# Exercise:
Which lines below contain "height"? Copy every one of them.

Dataset extract below:

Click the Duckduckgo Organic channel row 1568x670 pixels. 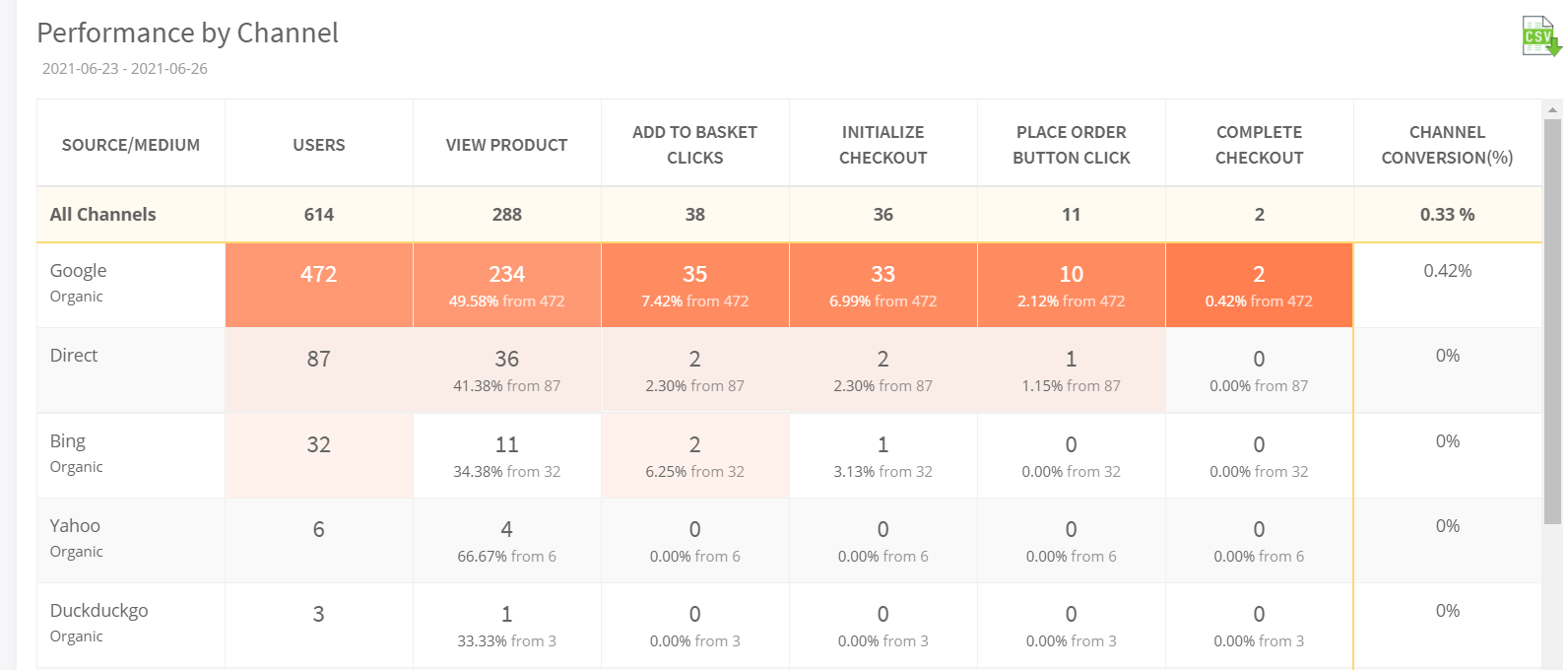pos(98,622)
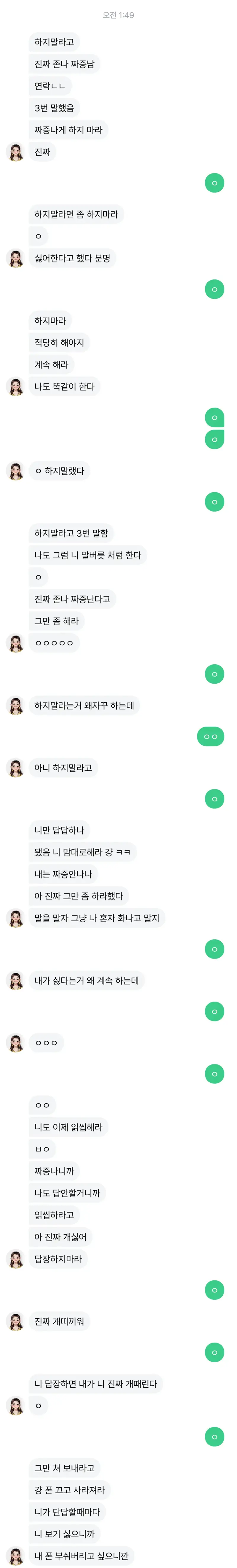Click the avatar beside the "진짜" message
Screen dimensions: 237x1568
pyautogui.click(x=15, y=152)

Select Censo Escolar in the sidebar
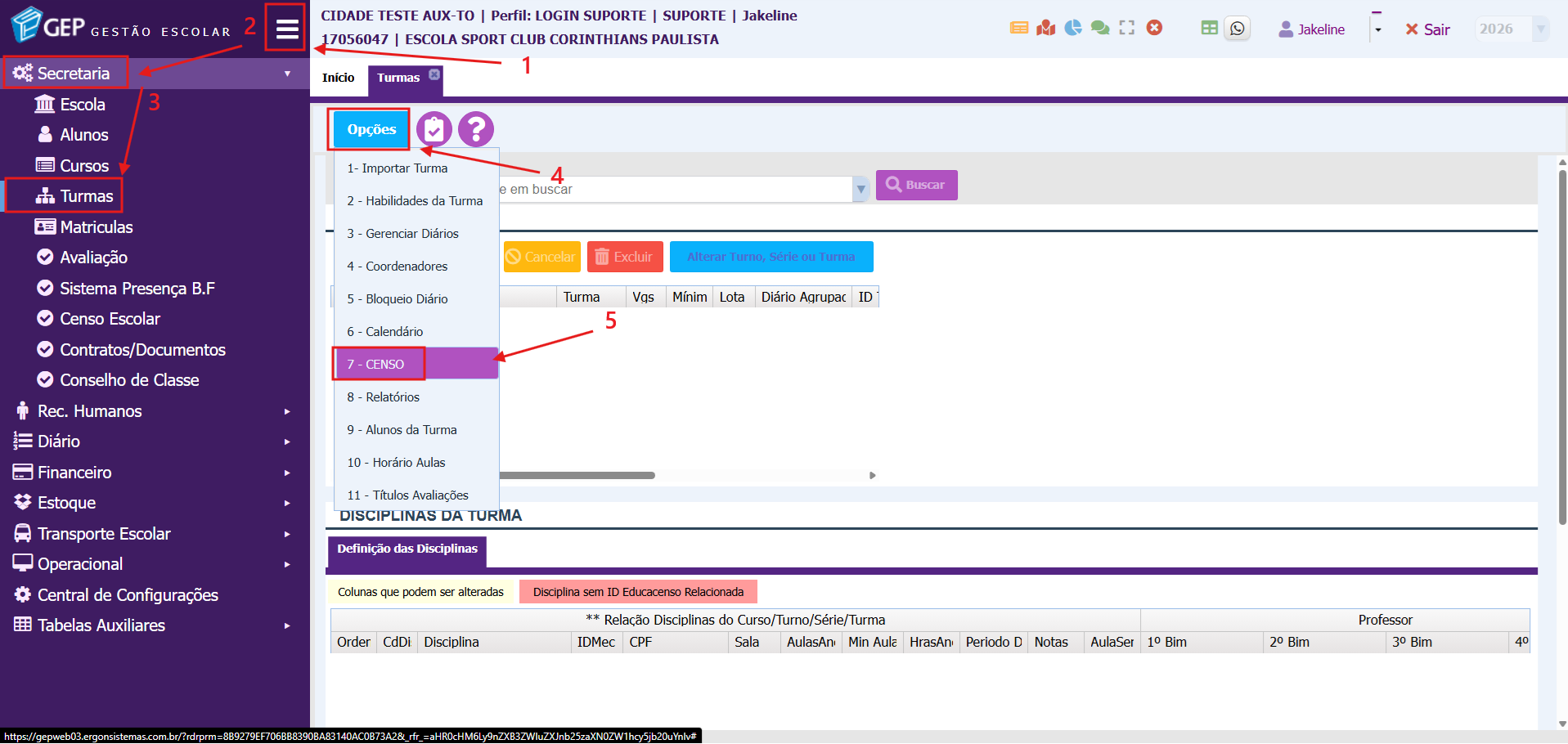pyautogui.click(x=110, y=319)
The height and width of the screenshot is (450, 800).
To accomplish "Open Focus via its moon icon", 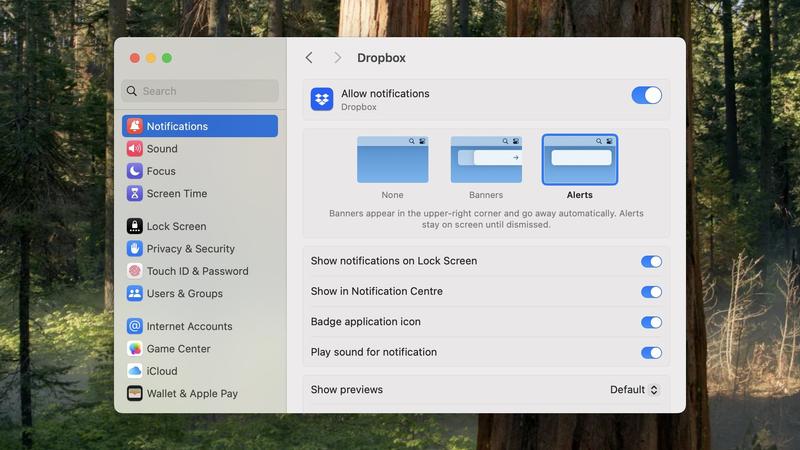I will (x=134, y=171).
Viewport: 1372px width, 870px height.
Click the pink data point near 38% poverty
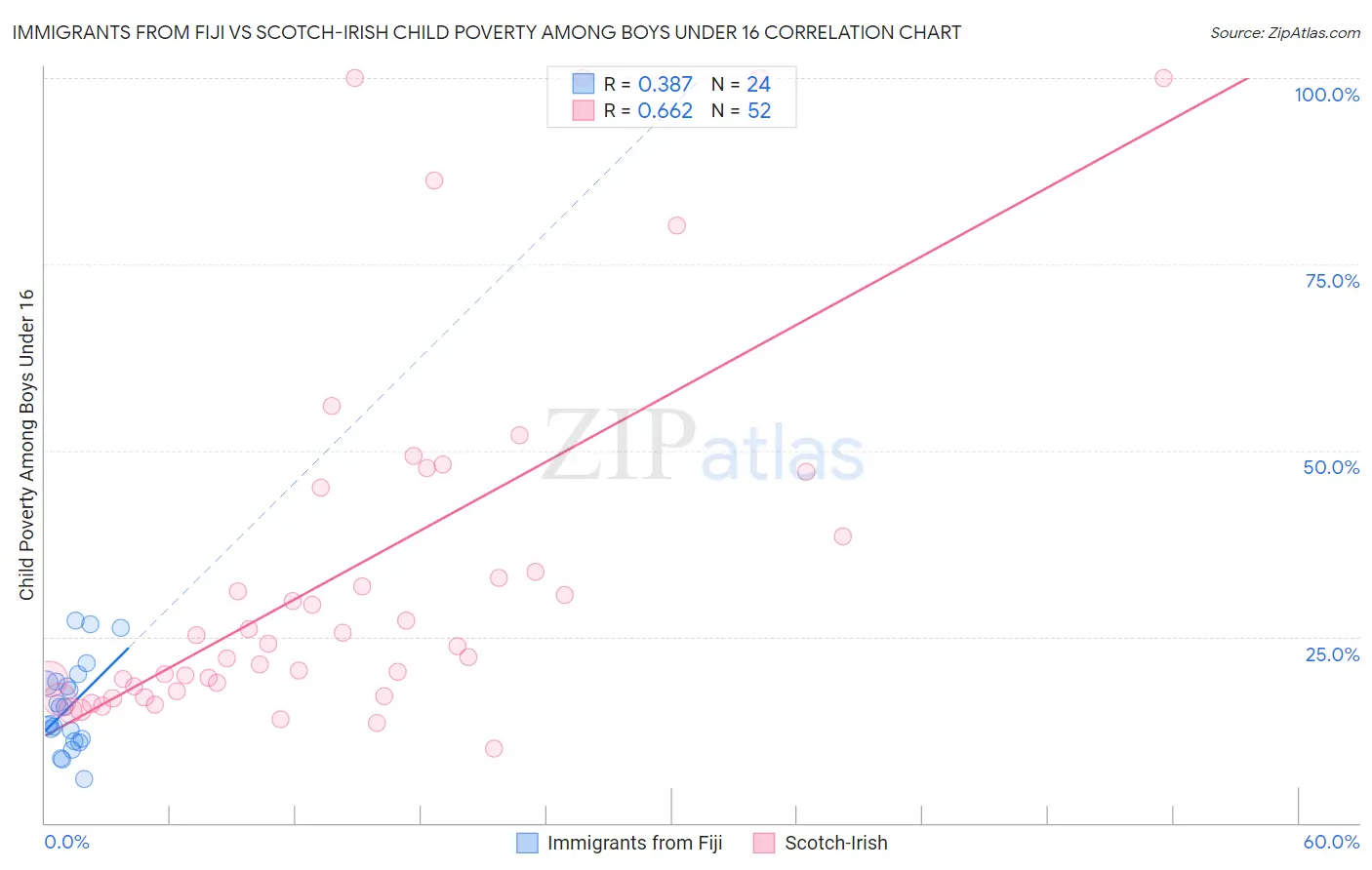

End of Dataset extract.

# Expected answer:
The height and width of the screenshot is (450, 800).
Viewport: 1372px width, 870px height.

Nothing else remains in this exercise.